### Task statement:
Use the entries below and reproduce exactly the lines from the one containing "S'inscrire (745, 2416)" down to the one containing "Become an Author (73, 1994)", both of them included.

### Given records:
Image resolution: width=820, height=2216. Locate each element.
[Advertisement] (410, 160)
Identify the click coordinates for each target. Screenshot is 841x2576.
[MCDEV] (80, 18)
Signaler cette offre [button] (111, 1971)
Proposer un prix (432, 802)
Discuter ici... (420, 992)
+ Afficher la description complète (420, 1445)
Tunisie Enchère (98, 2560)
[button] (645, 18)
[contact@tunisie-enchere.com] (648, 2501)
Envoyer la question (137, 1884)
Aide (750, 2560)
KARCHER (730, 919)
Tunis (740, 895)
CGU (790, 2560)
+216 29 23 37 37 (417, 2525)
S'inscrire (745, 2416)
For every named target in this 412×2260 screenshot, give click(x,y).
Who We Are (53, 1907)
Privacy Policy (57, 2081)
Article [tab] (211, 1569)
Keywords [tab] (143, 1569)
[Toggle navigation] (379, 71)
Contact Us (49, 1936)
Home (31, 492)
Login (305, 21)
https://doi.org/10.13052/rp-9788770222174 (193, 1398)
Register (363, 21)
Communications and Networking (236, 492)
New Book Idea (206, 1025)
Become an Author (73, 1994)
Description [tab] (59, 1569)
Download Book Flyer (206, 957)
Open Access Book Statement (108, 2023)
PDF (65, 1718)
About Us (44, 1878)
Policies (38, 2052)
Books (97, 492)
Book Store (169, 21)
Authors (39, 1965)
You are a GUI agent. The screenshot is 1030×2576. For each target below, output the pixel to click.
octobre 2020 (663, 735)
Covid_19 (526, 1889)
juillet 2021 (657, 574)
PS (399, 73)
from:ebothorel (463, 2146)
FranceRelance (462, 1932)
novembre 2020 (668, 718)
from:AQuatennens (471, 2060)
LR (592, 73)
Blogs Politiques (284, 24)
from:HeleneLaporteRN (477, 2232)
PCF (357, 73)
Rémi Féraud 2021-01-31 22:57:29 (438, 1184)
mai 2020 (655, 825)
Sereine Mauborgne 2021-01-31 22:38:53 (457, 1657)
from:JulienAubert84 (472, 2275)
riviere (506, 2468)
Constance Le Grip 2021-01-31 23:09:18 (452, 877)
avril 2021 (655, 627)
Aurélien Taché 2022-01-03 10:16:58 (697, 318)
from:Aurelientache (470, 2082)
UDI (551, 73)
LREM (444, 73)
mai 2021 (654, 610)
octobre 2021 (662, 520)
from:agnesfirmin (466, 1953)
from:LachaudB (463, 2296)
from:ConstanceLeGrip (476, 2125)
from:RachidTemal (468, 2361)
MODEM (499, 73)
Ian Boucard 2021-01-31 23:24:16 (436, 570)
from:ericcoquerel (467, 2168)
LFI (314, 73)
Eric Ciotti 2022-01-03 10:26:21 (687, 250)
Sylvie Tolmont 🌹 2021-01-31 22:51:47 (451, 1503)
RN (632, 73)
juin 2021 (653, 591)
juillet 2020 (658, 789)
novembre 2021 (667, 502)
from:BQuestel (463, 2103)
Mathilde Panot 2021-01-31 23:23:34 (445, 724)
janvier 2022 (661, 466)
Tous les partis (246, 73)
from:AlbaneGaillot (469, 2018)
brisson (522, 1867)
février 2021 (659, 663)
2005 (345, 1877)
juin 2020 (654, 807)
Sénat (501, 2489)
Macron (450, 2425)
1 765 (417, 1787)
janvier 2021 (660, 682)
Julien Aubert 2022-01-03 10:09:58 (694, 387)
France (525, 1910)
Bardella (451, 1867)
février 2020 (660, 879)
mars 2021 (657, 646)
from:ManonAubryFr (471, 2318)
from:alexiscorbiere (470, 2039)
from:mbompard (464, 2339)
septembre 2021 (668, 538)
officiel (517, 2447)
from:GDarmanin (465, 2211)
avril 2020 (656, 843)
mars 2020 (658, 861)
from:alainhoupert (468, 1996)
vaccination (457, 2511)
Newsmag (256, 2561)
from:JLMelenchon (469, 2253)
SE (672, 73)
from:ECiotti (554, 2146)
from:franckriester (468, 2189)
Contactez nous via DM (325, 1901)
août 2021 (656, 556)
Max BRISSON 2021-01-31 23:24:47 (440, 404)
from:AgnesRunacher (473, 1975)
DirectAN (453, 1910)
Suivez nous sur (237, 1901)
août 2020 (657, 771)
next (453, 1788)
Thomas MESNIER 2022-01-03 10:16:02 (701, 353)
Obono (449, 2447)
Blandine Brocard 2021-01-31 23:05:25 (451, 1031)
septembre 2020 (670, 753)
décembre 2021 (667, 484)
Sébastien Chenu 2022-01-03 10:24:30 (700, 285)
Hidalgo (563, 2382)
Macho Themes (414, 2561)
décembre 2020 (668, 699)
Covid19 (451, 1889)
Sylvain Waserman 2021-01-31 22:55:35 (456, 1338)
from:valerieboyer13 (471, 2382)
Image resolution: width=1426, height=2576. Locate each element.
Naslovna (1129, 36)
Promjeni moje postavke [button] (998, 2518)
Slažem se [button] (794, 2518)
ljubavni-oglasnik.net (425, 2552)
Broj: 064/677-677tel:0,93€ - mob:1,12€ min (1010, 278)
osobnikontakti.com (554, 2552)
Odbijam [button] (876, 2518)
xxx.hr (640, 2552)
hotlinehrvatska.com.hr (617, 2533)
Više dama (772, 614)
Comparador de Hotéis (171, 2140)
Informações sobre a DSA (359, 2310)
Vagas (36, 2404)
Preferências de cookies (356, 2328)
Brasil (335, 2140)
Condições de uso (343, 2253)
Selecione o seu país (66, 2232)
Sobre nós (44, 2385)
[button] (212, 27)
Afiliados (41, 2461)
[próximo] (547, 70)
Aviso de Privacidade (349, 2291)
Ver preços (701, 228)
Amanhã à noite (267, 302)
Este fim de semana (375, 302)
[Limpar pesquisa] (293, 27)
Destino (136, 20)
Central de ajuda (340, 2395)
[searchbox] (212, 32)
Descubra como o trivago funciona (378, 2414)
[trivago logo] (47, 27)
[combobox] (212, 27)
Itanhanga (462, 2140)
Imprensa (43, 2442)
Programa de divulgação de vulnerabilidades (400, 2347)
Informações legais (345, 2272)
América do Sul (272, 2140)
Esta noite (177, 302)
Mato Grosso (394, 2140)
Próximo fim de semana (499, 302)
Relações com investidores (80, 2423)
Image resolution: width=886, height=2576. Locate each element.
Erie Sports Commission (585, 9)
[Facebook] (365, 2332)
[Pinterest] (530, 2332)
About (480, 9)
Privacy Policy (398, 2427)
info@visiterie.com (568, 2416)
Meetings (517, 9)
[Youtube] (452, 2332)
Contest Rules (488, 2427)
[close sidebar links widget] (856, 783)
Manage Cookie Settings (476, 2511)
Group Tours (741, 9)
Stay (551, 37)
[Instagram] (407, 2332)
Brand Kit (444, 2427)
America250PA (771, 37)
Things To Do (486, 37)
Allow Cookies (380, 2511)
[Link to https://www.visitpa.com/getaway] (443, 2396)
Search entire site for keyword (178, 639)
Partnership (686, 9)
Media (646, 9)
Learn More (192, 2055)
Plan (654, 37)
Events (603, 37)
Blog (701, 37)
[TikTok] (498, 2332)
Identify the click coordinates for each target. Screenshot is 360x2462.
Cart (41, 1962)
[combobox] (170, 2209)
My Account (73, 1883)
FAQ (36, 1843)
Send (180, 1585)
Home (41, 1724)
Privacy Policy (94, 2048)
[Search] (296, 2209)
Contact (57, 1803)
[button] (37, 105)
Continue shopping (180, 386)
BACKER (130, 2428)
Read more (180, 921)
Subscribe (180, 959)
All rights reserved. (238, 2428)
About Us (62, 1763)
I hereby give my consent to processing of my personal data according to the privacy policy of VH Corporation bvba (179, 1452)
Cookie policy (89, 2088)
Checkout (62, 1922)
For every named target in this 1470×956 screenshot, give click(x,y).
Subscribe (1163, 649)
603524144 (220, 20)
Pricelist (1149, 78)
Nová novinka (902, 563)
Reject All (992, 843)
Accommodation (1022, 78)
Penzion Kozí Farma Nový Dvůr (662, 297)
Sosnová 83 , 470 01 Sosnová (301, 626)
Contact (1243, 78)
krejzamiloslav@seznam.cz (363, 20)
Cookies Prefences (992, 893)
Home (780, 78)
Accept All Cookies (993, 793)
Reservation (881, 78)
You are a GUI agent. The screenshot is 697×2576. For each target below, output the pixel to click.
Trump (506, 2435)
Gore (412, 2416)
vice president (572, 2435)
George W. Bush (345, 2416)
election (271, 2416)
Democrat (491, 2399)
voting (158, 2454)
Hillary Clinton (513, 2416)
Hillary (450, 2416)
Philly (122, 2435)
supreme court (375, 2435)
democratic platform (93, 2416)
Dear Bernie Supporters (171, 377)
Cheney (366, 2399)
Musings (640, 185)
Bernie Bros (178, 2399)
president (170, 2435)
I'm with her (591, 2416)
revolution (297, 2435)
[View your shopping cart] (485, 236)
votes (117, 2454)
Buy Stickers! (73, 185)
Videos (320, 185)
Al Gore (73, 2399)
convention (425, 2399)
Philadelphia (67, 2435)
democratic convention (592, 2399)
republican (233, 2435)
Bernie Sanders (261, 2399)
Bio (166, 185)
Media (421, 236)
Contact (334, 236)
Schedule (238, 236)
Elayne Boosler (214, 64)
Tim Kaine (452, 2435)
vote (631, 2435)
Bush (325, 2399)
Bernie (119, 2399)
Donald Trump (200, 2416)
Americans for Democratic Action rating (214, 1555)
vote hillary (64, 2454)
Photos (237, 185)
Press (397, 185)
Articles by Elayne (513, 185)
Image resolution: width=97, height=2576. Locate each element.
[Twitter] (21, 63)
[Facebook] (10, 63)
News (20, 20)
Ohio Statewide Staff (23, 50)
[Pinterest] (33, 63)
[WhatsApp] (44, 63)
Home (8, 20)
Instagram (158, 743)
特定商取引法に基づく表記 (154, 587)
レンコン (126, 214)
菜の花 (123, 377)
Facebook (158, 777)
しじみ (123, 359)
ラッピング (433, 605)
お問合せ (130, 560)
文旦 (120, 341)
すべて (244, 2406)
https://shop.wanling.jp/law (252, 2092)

### Result of this task:
S'inscrire (745, 2416)
For every named target in this 412×2260 screenshot, give click(x,y).
Who We Are (53, 1907)
Privacy Policy (57, 2081)
Article [tab] (211, 1569)
Keywords [tab] (143, 1569)
[Toggle navigation] (379, 71)
Contact Us (49, 1936)
Home (31, 492)
Login (305, 21)
https://doi.org/10.13052/rp-9788770222174 (193, 1398)
Register (363, 21)
Communications and Networking (236, 492)
New Book Idea (206, 1025)
Become an Author (73, 1994)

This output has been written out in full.